## PROBLEM
Copy out the entire listing precisely.

## SUPPLIED RECORDS
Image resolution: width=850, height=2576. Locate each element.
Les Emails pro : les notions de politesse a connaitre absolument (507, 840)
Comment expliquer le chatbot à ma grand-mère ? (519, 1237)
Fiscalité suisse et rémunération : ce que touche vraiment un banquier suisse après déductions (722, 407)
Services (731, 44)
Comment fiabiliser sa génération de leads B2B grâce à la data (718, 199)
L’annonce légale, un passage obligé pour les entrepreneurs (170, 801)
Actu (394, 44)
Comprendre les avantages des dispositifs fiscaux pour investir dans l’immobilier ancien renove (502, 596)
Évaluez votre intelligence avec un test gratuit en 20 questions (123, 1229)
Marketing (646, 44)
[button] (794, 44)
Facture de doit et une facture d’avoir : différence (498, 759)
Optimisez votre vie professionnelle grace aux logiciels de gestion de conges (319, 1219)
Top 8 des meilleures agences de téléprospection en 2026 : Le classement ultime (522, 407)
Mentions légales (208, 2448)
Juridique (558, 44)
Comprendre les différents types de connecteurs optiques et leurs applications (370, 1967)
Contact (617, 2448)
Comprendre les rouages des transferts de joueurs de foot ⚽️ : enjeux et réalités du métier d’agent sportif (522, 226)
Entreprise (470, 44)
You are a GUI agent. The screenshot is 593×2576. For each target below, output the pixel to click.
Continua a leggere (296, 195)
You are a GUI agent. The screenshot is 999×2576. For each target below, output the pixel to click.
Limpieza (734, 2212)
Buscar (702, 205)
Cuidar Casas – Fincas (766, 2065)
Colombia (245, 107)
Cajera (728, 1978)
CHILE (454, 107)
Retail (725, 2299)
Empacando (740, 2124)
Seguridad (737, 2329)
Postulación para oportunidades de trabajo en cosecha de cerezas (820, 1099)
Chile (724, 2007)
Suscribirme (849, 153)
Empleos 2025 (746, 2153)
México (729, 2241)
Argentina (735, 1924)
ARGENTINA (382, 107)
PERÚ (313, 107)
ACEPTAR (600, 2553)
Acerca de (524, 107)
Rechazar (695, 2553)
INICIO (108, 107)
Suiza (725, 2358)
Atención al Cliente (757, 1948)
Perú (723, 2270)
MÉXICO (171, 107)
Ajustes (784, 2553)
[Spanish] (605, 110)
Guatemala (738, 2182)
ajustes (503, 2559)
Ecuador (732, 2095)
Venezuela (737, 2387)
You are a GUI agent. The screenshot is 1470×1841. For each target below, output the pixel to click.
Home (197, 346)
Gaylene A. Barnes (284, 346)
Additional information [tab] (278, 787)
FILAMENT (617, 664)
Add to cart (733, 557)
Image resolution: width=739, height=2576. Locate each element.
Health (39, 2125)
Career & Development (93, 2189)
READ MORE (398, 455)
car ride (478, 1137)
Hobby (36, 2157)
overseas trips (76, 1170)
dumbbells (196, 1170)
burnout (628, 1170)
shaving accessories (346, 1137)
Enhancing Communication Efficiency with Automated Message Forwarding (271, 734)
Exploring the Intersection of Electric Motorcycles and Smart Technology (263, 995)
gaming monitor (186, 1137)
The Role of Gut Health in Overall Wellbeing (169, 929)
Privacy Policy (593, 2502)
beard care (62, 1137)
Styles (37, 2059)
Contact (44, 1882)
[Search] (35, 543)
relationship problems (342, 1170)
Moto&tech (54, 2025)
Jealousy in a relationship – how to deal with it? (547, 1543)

## FINISHED EXERCISE
Image resolution: width=850, height=2576. Locate each element.
Les Emails pro : les notions de politesse a connaitre absolument (507, 840)
Comment expliquer le chatbot à ma grand-mère ? (519, 1237)
Fiscalité suisse et rémunération : ce que touche vraiment un banquier suisse après déductions (722, 407)
Services (731, 44)
Comment fiabiliser sa génération de leads B2B grâce à la data (718, 199)
L’annonce légale, un passage obligé pour les entrepreneurs (170, 801)
Actu (394, 44)
Comprendre les avantages des dispositifs fiscaux pour investir dans l’immobilier ancien renove (502, 596)
Évaluez votre intelligence avec un test gratuit en 20 questions (123, 1229)
Marketing (646, 44)
[button] (794, 44)
Facture de doit et une facture d’avoir : différence (498, 759)
Optimisez votre vie professionnelle grace aux logiciels de gestion de conges (319, 1219)
Top 8 des meilleures agences de téléprospection en 2026 : Le classement ultime (522, 407)
Mentions légales (208, 2448)
Juridique (558, 44)
Comprendre les différents types de connecteurs optiques et leurs applications (370, 1967)
Contact (617, 2448)
Comprendre les rouages des transferts de joueurs de foot ⚽️ : enjeux et réalités du métier d’agent sportif (522, 226)
Entreprise (470, 44)
You are a GUI agent. The screenshot is 593×2576. For each target below, output the pixel to click.
Continua a leggere (296, 195)
You are a GUI agent. The screenshot is 999×2576. For each target below, output the pixel to click.
Limpieza (734, 2212)
Buscar (702, 205)
Cuidar Casas – Fincas (766, 2065)
Colombia (245, 107)
Cajera (728, 1978)
CHILE (454, 107)
Retail (725, 2299)
Empacando (740, 2124)
Seguridad (737, 2329)
Postulación para oportunidades de trabajo en cosecha de cerezas (820, 1099)
Chile (724, 2007)
Suscribirme (849, 153)
Empleos 2025 (746, 2153)
México (729, 2241)
Argentina (735, 1924)
ARGENTINA (382, 107)
PERÚ (313, 107)
ACEPTAR (600, 2553)
Acerca de (524, 107)
Rechazar (695, 2553)
INICIO (108, 107)
Suiza (725, 2358)
Atención al Cliente (757, 1948)
Perú (723, 2270)
MÉXICO (171, 107)
Ajustes (784, 2553)
[Spanish] (605, 110)
Guatemala (738, 2182)
ajustes (503, 2559)
Ecuador (732, 2095)
Venezuela (737, 2387)
You are a GUI agent. The screenshot is 1470×1841. For each target below, output the pixel to click.
Home (197, 346)
Gaylene A. Barnes (284, 346)
Additional information [tab] (278, 787)
FILAMENT (617, 664)
Add to cart (733, 557)
Image resolution: width=739, height=2576. Locate each element.
Health (39, 2125)
Career & Development (93, 2189)
READ MORE (398, 455)
car ride (478, 1137)
Hobby (36, 2157)
overseas trips (76, 1170)
dumbbells (196, 1170)
burnout (628, 1170)
shaving accessories (346, 1137)
Enhancing Communication Efficiency with Automated Message Forwarding (271, 734)
Exploring the Intersection of Electric Motorcycles and Smart Technology (263, 995)
gaming monitor (186, 1137)
The Role of Gut Health in Overall Wellbeing (169, 929)
Privacy Policy (593, 2502)
beard care (62, 1137)
Styles (37, 2059)
Contact (44, 1882)
[Search] (35, 543)
relationship problems (342, 1170)
Moto&tech (54, 2025)
Jealousy in a relationship – how to deal with it? (547, 1543)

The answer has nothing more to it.